The Cost of Features

Fair warning: this is a car analogy.

Here’s a graph showing the weight of some car models over the years:

It’s taken a while, but these cars have gained a lot of weight. This trend doesn’t just apply to cars. Boeing’s 737-100 first flew in 1968 and weighed 30 tons empty. A modern 737-900 is 44 tons. Even fighter planes gain weight. The Spitfire MkIA weighed 1,953kg empty. Seven years later, the Mk24 weighed 3,247kg.

Is this weight increase a bad thing? Usually not. Designers don’t add weight without a reason. Cars are much safer than they used to be. They’re more comfortable. They have more features: air-conditioning, power steering, automatic transmissions, airbags. Likewise, a modern 737 can fly farther while carrying more passengers and cargo. A heavier Spitfire can carry more armament and fuel for a bigger engine. It’s a trade-off: more weight for more features.

Why am I talking about airframes and cars?

These graphs show line counts for some popular open source projects. Here’s httpd:

Node.js (this one was a bit of an outlier):

and Cassandra:

These examples aren’t cherry-picked. I ran the numbers on other code bases, but showing them all would take up a lot of space and increase the page load time. The data is pretty clear: software projects get heavier over time. This shouldn’t surprise many developers. Zawinski’s Law was coined decades ago.

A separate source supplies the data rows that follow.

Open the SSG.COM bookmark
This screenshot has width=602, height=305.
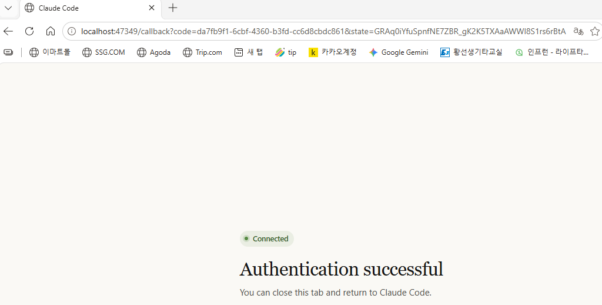point(103,52)
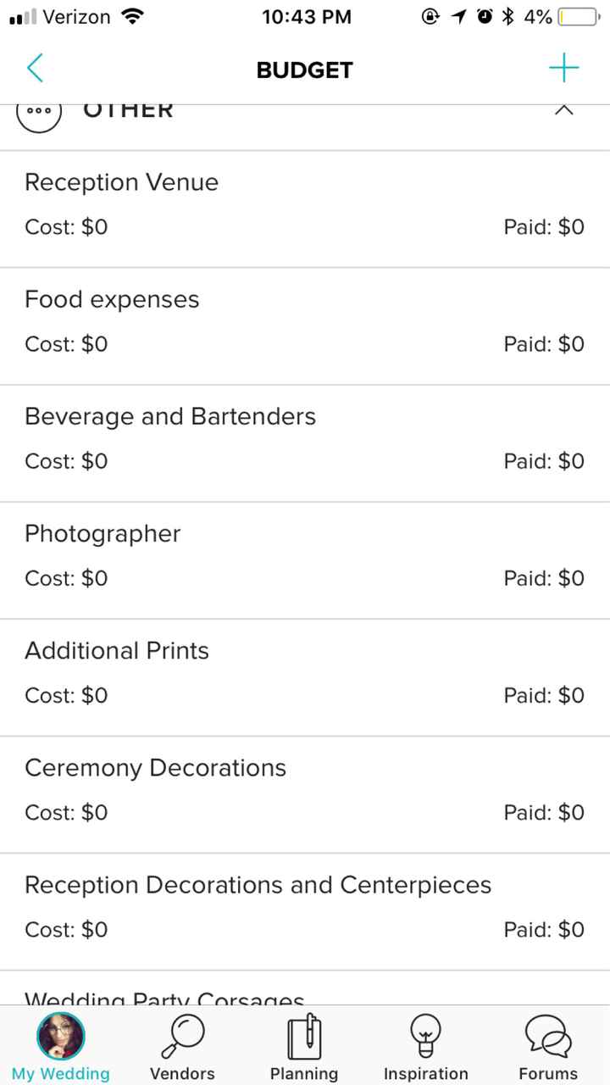Open the Planning notebook icon
The height and width of the screenshot is (1085, 610).
304,1035
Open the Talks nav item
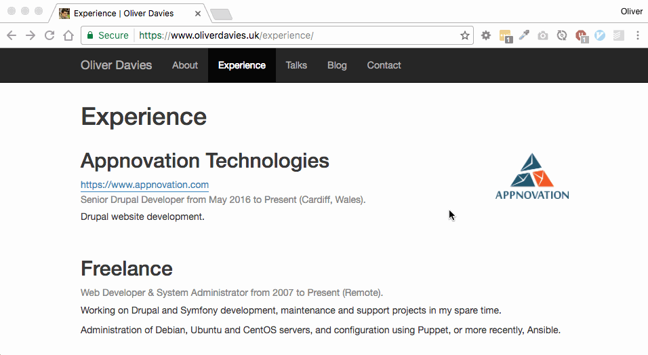 point(296,66)
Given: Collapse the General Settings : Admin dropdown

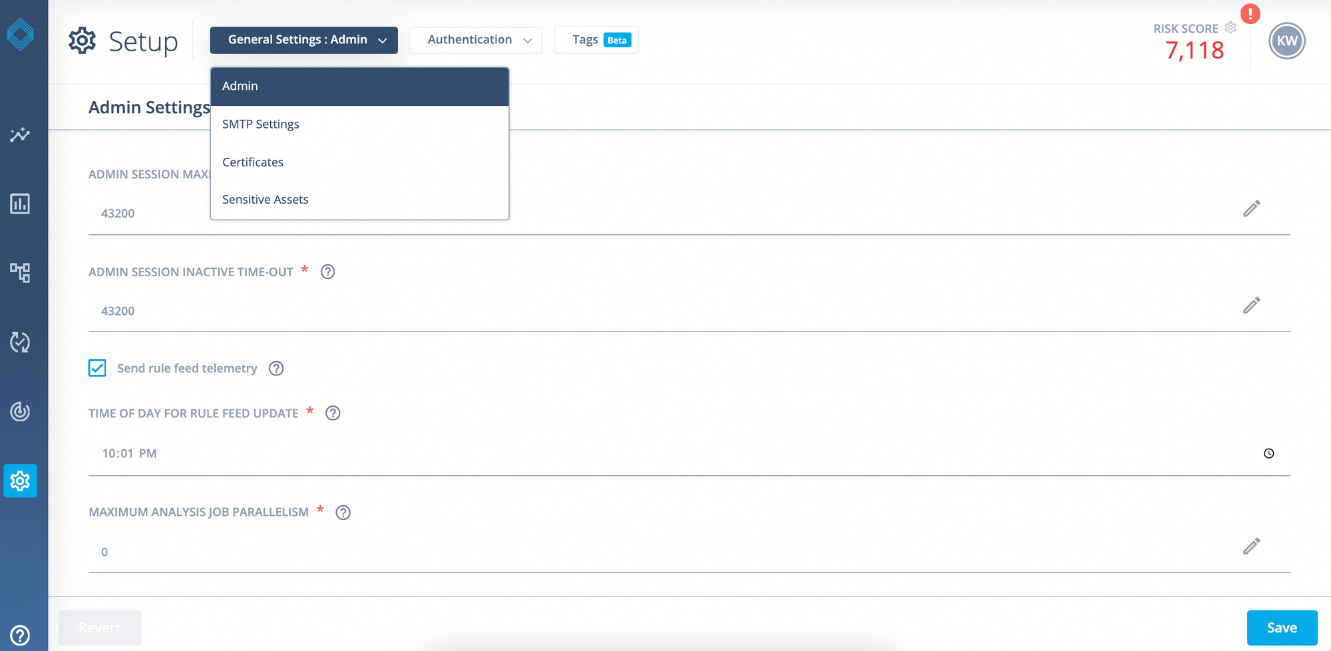Looking at the screenshot, I should click(303, 40).
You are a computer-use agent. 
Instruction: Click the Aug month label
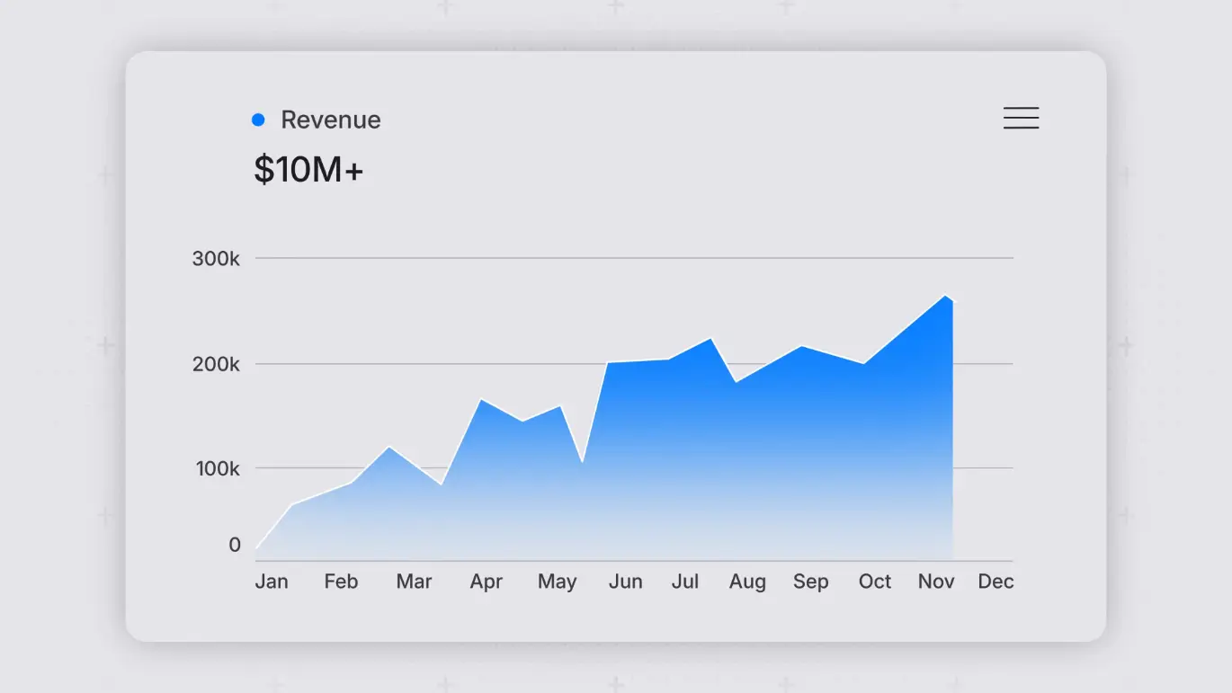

But why do cars, airframes, and software grow? Naively, we should expect at least some of them to shrink over time.

I don’t know the answer, but I do have some hypotheses. Engineering involves trade-offs. All else equal, more code means more bugs. Of course, all else isn’t equal. More features means more code. Improving performance through the use of complex cache hierarchies, indexes, and efficient data structures requires more code. Making software reliable, distributed, and scalable takes boatloads of code. Until recently, rounded corners on a web page required comical amounts of code.

So we have some good reasons for adding code, but that’s not enough to cause software bloat. We could prevent bloat by removing about as much code as we add over time. Why don’t we do that? Several reasons come to mind:

  • It can break dependent software. While the feature on the chopping block may not be popular with users, other popular software might be dependent on it.
  • Disgruntled users. Removing a feature used by only 1% of users guarantees a deluge of hate mail. 10,000 users means 100 angry emails. At the same time, it causes the other 99% to wonder if their pet feature is next.
  • Removing things isn’t fun. If your code is clean, it’s trivial and boring. If your code is ugly, it’s a giant pain. Either way, building something new is more enjoyable.
  • It doesn’t impress colleagues. “I removed some old code” is rarely said with pride in a stand-up. People don’t brag about removing features or old code.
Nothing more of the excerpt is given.